Dentre os vários documentos deixados pelo Papa Francisco, destacamos a Laudato Sì, encíclica sobre o cuidado da Casa Comum, lançada em 2015. Nela, Francisco nos ensina: “Se tudo está em relação, também o estado de saúde das instituições de uma sociedade comporta consequências para o ambiente e para a qualidade da vida humana […] Em tal sentido, a ecologia social é necessariamente institucional e atinge progressivamente diversas dimensões que vão do grupo social primário, a família, até a vida internacional, passando pela comunidade local e a Nação” (LS, 142). Iluminados pelas orientações desta Encíclica e de tantos outros documentos do saudoso Papa Francisco, temos combatido pela nossa região do Vale do Jequitinhonha e continuaremos a fazê-lo em sua memória. 

Temos apresentado, em várias ocasiões, como missão profética da Igreja, veemente apelo pela manutenção dos limites da Área de Preservação Ambiental Chapada do Lagoão, fixados em 2007, no município de Araçuaí, diante do Projeto de Lei apresentado ao Poder Legislativo, em fevereiro deste ano, que propõe a sua redução em 23%. Compreendemos que essa discussão e decisão não podem se restringir aos residentes e proprietários nas cercanias daquela APA, dado a um princípio muito claro em vários documentos do Papa Francisco: na natureza, “Tudo está conectado”. Todas as nossas ações têm seus impactos. É preciso saber mitigar esses impactos, de maneira a prejudicar menos a Ecologia Integral. 
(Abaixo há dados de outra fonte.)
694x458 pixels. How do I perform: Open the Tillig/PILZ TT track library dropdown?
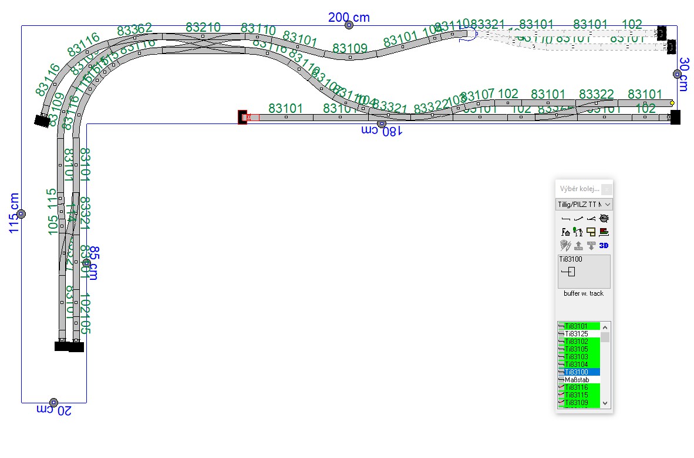click(584, 205)
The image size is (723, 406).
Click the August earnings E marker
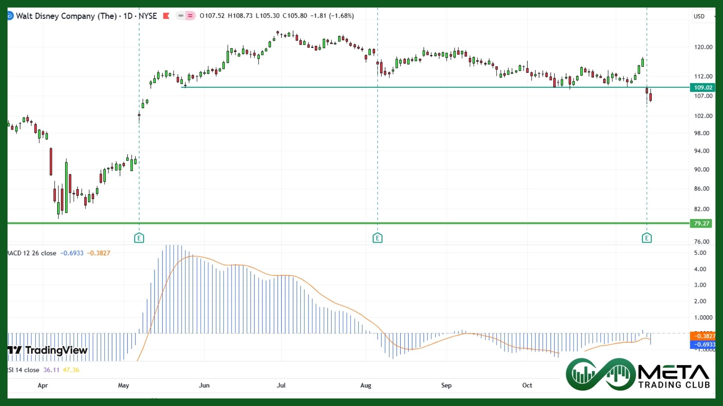(377, 238)
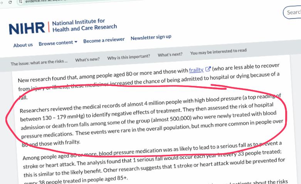
Task: Click National Institute for Health and Care Research text
Action: point(84,25)
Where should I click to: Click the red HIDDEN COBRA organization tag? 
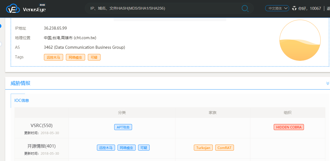(289, 127)
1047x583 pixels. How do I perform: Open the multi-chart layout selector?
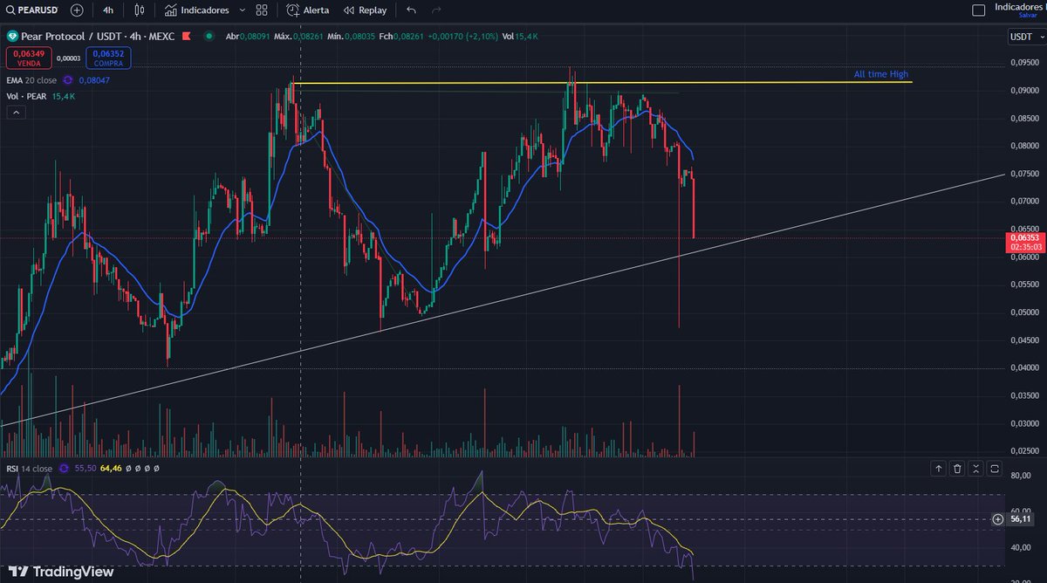(261, 10)
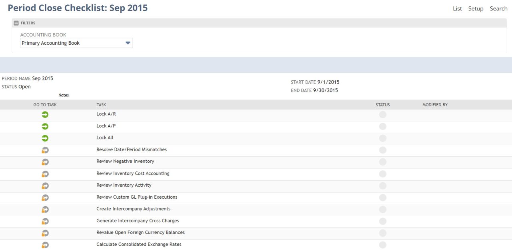Open Search from the top right

point(498,8)
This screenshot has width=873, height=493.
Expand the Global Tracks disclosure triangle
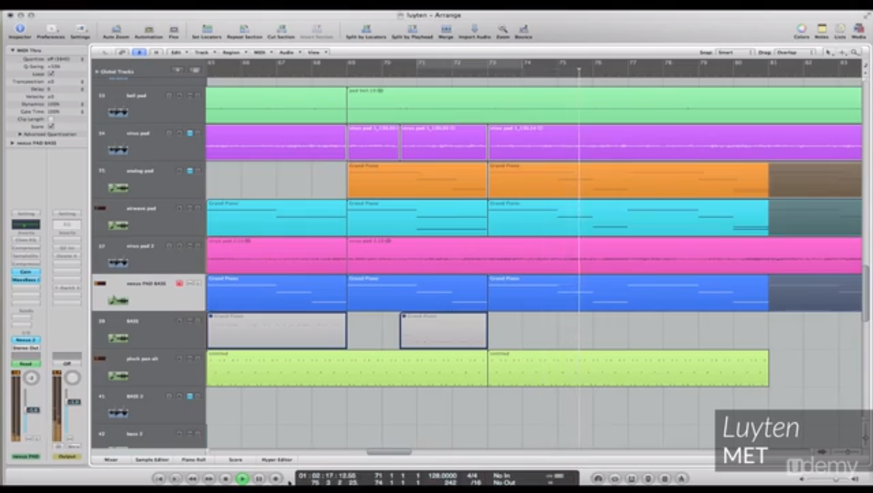[97, 71]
Verifica-se um sério risco de avanço de atividades minerárias naquela região, o que acarretaria sérios danos ambientais. Para além de interesses lucrativos, vale o cuidado pelo ser humano e pela natureza. A maior riqueza que temos em nosso Vale do Jequitinhonha não são as pedras preciosas, a monocultura do eucalipto, a extração do mármore ou do lítio. A maior riqueza do Vale do Jequitinhonha são as pessoas que nele vivem, com suas culturas, saberes, sabores e resistências. 

O que a APA Chapada do Lagoão precisa não é de redução de seus limites. Esta APA precisa é de interesse político, implementação de políticas públicas e investimentos em ecoturismo, agroecologia e na valorização da cultura e saberes dos povos que nela vivem. É preciso banir Fake News que amedrontam esses povos. É preciso implementar o “Plano de Manejo” e realizar formações com seus residentes para saber o que e como é possível trabalhar a rica diversidade desta área. 

Por isso, conclamo a todas as pessoas de boa vontade: representantes dos poderes constituídos no Município, representantes de entidades, pastores e pastoras de Igrejas cristãs, líderes religiosos em geral, para aprofundarmos os debates sobre as atividades minerárias em nossa região e sobre um modelo de mineração que possa gerar crescimento verdadeiro e responsável para o nosso Município e todo o Vale do Jequitinhonha. Não podemos nos omitir diante da sanha do lucro fácil e da degradação da Ecologia Integral. As gerações futuras vão cobrar nossas atitudes neste momento crucial para a nossa história. 

A dor pela partida do querido Papa Francisco é pungente, mas a confiança na feliz ressurreição, segundo a fé cristã, nos conforta e descortina um horizonte de esperança. Desde o plano espiritual e superior, o querido Papa Francisco olha para nós com seu sorriso largo, simples e cativante e nos pede que sejamos fiéis ao seu legado, a sua memória. Não basta admirar o seu testemunho de vida, é preciso colocar em prática os seus ensinamentos, cuidando dos mais necessitados e da “Casa Comum”.